Setelah membaca Al-Qur’an, hatinya luluh dan takjub. Ia benar-benar takjub karena tak ada satu pun yang berubah dari isi Al-Qur’an ini, baik titik-titinya maupun yang lainnya sejak 1.400 tahun yang lalu.
Ketika mempelajari Islam, Ridley sangat mengagumi hak-hak yang diberikan Islam pada kaum perempuan dan inilah yang paling membuat dirinya tertarik pada Islam. Dalam buku yang ia tulis setelah pembebasannya, Ridley menceritakan bahwa dirinya juga sempat menemui Dr Zaki Badawi, ketua Islamic Centre London, dan berdiskusi dengannya seputar ajaran Islam.
Dari sinilah Ridley memutuskan untuk memilih Islam sebagai keyakinan barunya. Proses keislaman Ridley ini terjadi pada tahun 2003 silam.

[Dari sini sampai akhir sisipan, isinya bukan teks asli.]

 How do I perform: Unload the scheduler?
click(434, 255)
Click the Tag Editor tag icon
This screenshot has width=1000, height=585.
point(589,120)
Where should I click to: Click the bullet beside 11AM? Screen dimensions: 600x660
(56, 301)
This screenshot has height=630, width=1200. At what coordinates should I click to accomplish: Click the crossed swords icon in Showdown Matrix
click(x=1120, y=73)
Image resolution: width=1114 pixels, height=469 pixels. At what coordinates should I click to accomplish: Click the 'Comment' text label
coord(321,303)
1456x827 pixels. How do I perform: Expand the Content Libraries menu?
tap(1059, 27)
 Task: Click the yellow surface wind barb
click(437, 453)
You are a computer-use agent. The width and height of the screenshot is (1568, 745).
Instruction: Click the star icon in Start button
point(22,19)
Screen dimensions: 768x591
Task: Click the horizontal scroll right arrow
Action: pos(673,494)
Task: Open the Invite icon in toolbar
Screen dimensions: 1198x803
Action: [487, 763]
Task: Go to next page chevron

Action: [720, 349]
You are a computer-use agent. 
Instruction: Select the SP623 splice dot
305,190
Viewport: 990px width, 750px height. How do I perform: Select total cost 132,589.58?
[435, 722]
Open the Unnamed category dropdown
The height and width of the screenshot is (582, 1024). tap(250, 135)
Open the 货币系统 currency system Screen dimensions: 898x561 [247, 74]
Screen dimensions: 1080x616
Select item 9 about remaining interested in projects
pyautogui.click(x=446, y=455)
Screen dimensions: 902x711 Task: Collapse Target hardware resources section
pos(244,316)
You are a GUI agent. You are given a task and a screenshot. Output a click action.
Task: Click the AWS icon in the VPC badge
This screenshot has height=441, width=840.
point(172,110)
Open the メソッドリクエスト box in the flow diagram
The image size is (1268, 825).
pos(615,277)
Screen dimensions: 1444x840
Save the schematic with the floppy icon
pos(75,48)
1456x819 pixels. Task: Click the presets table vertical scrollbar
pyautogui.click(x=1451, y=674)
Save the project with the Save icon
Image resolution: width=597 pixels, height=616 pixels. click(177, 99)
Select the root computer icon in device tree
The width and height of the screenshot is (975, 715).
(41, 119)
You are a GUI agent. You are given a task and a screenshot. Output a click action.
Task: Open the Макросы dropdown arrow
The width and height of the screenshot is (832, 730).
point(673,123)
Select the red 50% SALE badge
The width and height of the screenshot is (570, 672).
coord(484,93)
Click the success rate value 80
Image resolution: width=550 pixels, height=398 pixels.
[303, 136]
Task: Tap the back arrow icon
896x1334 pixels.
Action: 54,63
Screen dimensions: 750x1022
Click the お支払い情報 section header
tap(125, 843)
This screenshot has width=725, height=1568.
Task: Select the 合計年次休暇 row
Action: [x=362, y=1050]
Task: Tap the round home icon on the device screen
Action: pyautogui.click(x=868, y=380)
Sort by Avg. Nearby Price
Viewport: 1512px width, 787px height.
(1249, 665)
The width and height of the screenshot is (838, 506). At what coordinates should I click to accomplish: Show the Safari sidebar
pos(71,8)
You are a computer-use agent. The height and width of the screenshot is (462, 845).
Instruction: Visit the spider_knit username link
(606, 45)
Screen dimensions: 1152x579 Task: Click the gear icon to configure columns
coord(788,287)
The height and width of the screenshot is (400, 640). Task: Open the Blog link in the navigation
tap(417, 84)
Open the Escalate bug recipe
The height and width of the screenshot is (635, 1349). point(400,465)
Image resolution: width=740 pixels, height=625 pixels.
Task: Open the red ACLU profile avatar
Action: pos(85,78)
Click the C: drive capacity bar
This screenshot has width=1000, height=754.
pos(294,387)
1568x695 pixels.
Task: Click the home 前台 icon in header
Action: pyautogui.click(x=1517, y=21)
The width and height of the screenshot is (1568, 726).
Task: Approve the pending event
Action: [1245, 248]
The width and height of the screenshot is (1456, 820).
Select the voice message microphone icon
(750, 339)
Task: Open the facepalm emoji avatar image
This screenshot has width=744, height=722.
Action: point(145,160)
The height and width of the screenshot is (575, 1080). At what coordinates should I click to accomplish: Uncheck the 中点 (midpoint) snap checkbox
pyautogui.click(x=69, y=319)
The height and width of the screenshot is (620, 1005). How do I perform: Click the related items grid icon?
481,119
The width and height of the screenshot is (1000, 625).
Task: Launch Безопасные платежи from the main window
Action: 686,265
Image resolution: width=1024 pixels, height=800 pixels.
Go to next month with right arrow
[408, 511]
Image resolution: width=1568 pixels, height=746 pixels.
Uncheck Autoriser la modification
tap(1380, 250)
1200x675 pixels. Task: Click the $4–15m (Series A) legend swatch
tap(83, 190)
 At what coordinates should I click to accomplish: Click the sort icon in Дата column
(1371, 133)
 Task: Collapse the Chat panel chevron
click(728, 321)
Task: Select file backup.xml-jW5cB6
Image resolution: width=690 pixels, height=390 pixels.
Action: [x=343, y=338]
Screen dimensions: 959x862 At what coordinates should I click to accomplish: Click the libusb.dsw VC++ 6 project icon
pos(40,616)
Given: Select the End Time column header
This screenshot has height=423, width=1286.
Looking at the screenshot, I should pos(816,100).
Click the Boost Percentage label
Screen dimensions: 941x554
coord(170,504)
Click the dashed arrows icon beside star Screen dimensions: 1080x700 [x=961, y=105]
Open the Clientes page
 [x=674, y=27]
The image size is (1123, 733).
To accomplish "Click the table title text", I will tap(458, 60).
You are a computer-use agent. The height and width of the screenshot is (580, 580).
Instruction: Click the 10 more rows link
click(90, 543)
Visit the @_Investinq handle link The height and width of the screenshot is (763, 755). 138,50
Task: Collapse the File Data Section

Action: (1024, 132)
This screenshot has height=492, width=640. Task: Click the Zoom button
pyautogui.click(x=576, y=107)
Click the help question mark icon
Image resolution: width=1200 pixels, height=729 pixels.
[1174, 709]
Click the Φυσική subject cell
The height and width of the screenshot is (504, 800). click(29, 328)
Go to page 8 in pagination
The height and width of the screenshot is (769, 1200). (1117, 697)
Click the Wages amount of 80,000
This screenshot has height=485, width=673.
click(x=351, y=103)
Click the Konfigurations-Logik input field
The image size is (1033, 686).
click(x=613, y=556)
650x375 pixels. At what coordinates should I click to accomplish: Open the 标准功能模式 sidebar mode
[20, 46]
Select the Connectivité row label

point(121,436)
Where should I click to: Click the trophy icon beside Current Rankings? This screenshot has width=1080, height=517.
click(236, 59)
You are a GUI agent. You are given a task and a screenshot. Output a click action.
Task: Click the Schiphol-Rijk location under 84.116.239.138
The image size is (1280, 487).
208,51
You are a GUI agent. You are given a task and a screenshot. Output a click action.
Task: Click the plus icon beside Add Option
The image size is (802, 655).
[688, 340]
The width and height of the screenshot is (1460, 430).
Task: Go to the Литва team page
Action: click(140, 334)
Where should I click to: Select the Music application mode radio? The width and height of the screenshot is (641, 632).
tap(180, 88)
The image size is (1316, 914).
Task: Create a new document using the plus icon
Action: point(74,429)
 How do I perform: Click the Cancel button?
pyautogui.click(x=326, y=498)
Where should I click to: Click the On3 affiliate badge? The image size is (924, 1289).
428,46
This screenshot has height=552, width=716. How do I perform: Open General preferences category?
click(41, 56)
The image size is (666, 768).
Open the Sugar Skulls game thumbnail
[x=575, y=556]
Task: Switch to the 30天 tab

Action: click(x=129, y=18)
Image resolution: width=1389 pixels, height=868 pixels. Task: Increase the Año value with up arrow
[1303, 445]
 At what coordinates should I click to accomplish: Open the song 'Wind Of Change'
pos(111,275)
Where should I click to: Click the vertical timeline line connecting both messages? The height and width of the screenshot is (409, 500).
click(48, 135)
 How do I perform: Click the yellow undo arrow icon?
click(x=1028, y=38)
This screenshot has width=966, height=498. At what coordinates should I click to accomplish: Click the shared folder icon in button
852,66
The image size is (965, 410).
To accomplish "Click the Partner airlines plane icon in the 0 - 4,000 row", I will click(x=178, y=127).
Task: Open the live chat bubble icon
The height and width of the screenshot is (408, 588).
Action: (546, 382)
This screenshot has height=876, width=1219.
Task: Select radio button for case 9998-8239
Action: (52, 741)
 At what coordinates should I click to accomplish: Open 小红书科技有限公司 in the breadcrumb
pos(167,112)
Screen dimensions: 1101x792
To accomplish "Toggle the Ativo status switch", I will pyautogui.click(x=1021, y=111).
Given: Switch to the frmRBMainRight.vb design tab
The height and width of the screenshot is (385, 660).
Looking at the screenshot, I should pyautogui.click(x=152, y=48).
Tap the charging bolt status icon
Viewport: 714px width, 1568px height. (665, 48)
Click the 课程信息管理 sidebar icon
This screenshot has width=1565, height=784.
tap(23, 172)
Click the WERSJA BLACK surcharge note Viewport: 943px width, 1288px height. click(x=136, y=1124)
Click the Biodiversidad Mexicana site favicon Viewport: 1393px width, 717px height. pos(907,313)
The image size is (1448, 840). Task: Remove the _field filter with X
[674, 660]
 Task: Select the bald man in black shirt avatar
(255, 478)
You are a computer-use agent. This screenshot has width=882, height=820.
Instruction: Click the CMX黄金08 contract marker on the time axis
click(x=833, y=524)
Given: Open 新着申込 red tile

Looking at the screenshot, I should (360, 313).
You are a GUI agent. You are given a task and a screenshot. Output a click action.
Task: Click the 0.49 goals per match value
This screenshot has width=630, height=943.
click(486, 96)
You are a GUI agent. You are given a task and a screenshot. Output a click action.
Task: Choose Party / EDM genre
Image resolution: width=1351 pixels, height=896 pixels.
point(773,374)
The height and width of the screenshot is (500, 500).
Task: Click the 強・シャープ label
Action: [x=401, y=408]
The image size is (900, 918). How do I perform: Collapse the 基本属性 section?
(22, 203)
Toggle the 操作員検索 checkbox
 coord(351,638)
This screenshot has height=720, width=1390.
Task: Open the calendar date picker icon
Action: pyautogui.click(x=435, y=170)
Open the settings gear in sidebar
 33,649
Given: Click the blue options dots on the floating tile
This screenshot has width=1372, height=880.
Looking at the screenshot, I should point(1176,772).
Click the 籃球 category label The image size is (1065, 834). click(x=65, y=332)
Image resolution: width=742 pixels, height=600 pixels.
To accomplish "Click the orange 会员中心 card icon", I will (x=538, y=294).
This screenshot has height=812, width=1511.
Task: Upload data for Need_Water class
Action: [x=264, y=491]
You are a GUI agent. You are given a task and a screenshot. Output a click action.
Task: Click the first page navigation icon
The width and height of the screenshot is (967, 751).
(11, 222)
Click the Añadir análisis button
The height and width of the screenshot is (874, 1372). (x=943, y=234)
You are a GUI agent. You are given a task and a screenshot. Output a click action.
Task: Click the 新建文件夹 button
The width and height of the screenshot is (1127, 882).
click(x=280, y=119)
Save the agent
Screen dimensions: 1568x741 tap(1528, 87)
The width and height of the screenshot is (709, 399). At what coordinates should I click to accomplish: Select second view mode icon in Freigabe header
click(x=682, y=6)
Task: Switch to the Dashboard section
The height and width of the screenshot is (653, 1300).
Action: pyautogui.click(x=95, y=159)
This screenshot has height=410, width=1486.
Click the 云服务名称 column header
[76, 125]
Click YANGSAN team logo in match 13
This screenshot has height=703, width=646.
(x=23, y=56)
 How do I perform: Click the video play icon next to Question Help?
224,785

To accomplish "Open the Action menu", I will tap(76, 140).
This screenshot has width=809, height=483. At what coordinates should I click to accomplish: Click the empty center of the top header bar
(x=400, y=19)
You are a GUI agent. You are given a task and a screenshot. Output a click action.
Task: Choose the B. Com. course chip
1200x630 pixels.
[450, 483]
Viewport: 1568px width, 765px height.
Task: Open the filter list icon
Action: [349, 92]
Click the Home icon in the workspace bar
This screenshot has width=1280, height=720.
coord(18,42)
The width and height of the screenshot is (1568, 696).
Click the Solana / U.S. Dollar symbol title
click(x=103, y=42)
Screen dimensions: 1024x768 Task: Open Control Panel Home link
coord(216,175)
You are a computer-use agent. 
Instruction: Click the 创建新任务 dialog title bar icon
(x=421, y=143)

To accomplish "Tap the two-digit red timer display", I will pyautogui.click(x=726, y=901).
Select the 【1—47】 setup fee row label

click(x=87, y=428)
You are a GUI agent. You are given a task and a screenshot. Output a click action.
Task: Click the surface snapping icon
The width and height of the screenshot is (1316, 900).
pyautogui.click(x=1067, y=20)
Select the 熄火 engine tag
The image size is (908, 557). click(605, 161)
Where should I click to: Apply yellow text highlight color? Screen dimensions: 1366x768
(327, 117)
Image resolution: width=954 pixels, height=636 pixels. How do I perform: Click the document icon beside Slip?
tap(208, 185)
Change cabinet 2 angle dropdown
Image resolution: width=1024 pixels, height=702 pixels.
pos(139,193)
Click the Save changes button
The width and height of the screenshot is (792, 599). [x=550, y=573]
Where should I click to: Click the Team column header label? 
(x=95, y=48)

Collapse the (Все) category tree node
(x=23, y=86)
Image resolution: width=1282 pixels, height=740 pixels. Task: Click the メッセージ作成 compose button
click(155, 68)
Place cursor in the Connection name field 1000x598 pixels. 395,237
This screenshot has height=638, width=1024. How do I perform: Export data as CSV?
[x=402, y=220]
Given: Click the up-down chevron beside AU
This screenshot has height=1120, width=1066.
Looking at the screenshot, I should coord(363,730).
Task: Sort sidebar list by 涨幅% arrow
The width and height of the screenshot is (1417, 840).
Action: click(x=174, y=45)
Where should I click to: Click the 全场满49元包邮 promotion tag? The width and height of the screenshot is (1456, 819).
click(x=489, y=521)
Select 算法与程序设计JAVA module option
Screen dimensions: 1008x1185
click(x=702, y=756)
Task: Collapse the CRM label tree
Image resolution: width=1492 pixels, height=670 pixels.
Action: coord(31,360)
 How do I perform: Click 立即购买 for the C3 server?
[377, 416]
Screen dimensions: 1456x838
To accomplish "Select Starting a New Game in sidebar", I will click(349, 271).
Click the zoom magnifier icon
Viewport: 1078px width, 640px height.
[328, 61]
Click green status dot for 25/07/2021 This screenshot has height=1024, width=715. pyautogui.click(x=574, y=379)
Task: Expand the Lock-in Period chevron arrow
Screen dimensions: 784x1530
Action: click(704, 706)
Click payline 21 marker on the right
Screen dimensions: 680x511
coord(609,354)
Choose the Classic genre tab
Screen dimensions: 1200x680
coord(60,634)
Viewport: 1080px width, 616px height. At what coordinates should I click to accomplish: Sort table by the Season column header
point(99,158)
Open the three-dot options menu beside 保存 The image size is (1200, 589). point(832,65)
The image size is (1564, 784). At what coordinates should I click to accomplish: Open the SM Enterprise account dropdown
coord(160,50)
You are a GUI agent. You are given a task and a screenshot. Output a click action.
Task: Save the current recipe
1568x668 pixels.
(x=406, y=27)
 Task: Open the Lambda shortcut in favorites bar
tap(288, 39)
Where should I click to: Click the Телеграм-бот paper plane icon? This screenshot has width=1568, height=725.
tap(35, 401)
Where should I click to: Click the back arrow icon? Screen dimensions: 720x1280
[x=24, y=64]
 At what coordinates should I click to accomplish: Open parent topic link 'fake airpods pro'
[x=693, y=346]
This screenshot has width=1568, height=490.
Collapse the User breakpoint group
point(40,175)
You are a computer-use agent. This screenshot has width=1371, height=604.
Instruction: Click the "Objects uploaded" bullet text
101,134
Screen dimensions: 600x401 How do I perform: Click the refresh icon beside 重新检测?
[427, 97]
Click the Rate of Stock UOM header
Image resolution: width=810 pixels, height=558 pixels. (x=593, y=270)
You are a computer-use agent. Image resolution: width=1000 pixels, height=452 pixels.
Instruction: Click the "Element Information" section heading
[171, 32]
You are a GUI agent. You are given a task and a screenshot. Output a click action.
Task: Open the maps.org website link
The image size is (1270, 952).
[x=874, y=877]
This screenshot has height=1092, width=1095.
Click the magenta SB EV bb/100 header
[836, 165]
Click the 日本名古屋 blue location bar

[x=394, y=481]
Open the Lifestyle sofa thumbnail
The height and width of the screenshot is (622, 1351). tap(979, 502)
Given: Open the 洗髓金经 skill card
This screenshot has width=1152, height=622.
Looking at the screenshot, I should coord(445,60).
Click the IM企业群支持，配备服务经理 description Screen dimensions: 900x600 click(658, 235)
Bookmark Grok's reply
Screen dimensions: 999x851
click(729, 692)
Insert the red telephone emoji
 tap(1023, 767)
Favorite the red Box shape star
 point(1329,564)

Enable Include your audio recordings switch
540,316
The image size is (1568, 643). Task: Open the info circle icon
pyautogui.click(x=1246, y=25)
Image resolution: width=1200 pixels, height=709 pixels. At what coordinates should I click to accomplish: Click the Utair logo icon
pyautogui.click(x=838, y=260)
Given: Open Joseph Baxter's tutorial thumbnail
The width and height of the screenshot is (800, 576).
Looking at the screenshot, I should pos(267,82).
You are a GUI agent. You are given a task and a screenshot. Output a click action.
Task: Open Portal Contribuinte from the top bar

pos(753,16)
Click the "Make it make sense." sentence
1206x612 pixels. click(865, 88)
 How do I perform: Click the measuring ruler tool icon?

Mengenai pilihannya ini, Ridley mengungkapkan bahwa dirinya telah bergabung dengan apa yang ia anggap sebagai keluarga terbesar dan terbaik yang ada di dunia ini (Taliban).
Setelah memeluk Islam, Ridley juga memutuskan untuk mengenakan baju Muslim dan jilbab dan masih menjalankan profesinya sebagai seorang wartawan. Dedikasi Ridley sebagai wartawan memang tak diragukan lagi. Ia ini pernah bekerja pada sederet media bergengsi, seperti News of the World, The Daily Mirror, The Sunday Times, The Observer, The Independent, dan Sunday Express.
Redaktur Sunday Express , Martin Townsend, pernah mengungkapkan pendapatnya mengenai Ridley, mengatakan bahwa Ridley adalah seorang jurnalis yang sangat berpengalaman dan berani. Selain itu, Colin Patterson, wakil redaktur dari Sunday Sun, menyebut Ridley sebagai pribadi yang hangat dan bersahabat. (rafa/arrahmah.com)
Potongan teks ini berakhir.